Saxena et al124 reviewed a treatment of 22 navicular stress fractures and used the CT fracture pattern to classify the lesions. Type 1 shows a cortical break, type 2 fractures propagate into the navicular body, and type 3 fractures propagate into the opposite cortex. This classification also includes modifiers A (avascular necrosis of a portion of the navicular), C (cystic changes of the fracture), and S (sclerosis of the margins of the fracture). Based on their findings, they recommend surgery for patients with these modifiers, particularly with type 2 and 3 injuries. These same authors in a prospective study compared 19 athletes to the previously treated group. They confirmed the findings that the more involved the fracture, in general, the longer the healing time. Also, they reaffirm the recommendation of early operative intervention for types 2 and 3 injuries. Return to activity for the all groups was approximately 4 months.125 Stress fractures of the talus, cuboid, and cuneiform bones are uncommon. A stress fracture of the cuboid is shown in Fig. 11. In general, joint involvement, displacement, and nonunion do not occur. Treatment can be the same as that for other noncritical stress fractures.115,126-129 Stress fractures of the body of the talus, however, can extend into the subtalar joint, which places them into the critical at-risk category and requires 4 to 6 weeks of cast immobilization and occasionally open reduction and internal fixation.116,130
Stress fractures of the metatarsal bones were first described in military recruits and referred to as a "march fracture." They are less common in athletes, accounting for 9% of all stress fractures in a study of 320 stress fractures in athletes by Matheson et al.29 The fracture typically occurs in the neck or distal shaft, with the second and third metatarsals most commonly affected. The diagnosis is straightforward with point tenderness and often-local swelling over the bone. Radiographic examination shows periosteal bone formation, but in the very early stages, MRI often can show pronounced periosteal and marrow edema at the fracture site, and sometimes a well-defined fracture line.70Figure 12 illustrates the radiographic and Fig. 13 the MR appearance of a fourth metatarsal stress fracture in a male collegiate basketball player.

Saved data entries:
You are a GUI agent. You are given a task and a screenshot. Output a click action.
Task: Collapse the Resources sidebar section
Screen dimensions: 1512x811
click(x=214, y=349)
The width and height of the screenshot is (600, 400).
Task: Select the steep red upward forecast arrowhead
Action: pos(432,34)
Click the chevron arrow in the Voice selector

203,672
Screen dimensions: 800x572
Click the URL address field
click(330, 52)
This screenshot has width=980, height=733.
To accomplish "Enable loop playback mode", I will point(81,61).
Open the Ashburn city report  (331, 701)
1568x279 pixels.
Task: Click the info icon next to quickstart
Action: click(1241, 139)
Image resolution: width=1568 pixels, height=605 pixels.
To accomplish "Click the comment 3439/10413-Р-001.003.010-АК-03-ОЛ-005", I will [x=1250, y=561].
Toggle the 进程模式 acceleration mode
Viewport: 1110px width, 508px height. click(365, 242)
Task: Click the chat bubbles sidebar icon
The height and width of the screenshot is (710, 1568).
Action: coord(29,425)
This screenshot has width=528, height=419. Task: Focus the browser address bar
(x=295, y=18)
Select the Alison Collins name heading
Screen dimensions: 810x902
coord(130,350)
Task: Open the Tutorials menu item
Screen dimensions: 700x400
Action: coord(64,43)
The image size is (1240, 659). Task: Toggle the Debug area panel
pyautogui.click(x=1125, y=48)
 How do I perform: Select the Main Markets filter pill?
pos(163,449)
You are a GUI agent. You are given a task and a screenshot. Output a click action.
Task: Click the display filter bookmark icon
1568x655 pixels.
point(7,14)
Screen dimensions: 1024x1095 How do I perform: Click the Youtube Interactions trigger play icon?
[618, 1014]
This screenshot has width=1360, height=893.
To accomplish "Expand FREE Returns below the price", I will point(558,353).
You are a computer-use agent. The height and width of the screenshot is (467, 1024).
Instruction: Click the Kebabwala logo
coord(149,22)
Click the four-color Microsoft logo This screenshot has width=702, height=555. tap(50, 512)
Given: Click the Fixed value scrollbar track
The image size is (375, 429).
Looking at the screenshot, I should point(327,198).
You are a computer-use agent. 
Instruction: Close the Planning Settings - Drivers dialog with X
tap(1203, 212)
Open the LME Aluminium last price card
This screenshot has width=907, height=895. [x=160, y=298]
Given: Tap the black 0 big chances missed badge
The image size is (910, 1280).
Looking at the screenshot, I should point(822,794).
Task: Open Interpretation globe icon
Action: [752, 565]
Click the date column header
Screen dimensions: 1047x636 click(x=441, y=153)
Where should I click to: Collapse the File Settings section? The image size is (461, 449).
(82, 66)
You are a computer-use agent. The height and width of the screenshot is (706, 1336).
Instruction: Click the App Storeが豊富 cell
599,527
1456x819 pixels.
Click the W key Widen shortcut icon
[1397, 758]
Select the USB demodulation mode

→ Problem 1
Decide whether each statement agrees with the stress fracture passage, answering yes or no and quoting the words that decide it: (a) In the navicular classification, modifier C stands for sclerosis of the fracture margins. (b) In the Matheson et al study, metatarsal fractures made up 9% of the stress fractures in athletes. (c) The fourth metatarsal is the one most commonly affected by metatarsal stress fractures.
→ Problem 2
Write the next few sentences of the stress fracture passage, starting after its final sentence.
The items are separate material, unrelated to the stress fracture passage.

→ Task output 1
(a) No: "C (cystic changes of the fracture)"
(b) Yes: "accounting for 9% of all stress fractures in a study of 320 stress fractures in athletes"
(c) No: "with the second and third metatarsals most commonly affected"

→ Task output 2
These are noncritical stress fractures, and cross-training can begin as soon as painful ambulation subsides. Six to 8 weeks is usually necessary to permit full healing and return to running. Initial management includes a metatarsal pad placed behind the area of the fracture to help dissipate the stress more evenly and some type of hard-soled shoe or walking cast. Because athletes prone to these stress fractures often have a rigid pes cavus foot type, an athletic shoe with extra cushioning or use of an orthotic insert made of a softer shock absorbing material can help prevent future injuries.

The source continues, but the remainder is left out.